Exercise objective: Go through the listing below and output it word for word.

Record extracts:

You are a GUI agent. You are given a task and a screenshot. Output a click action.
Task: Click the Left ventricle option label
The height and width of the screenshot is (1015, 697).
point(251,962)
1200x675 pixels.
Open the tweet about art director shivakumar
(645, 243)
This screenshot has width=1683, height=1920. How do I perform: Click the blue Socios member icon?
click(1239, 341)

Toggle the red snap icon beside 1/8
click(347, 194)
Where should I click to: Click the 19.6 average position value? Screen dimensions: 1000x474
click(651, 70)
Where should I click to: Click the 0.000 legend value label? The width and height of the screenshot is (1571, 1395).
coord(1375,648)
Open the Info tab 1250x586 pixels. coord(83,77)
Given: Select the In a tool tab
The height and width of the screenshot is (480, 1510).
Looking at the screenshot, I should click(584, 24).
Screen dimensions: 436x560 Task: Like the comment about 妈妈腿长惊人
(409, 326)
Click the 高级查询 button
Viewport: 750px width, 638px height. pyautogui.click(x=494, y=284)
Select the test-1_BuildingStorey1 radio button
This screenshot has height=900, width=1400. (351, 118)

Completed task:
You are a GUI agent. You are given a task and a screenshot. Output a click action.
Task: Click the Left ventricle option label
The height and width of the screenshot is (1015, 697).
point(251,962)
1200x675 pixels.
Open the tweet about art director shivakumar
(645, 243)
This screenshot has width=1683, height=1920. How do I perform: Click the blue Socios member icon?
click(1239, 341)

Toggle the red snap icon beside 1/8
click(347, 194)
Where should I click to: Click the 19.6 average position value? Screen dimensions: 1000x474
click(651, 70)
Where should I click to: Click the 0.000 legend value label? The width and height of the screenshot is (1571, 1395).
coord(1375,648)
Open the Info tab 1250x586 pixels. coord(83,77)
Given: Select the In a tool tab
The height and width of the screenshot is (480, 1510).
Looking at the screenshot, I should click(584, 24).
Screen dimensions: 436x560 Task: Like the comment about 妈妈腿长惊人
(409, 326)
Click the 高级查询 button
Viewport: 750px width, 638px height. pyautogui.click(x=494, y=284)
Select the test-1_BuildingStorey1 radio button
This screenshot has height=900, width=1400. (351, 118)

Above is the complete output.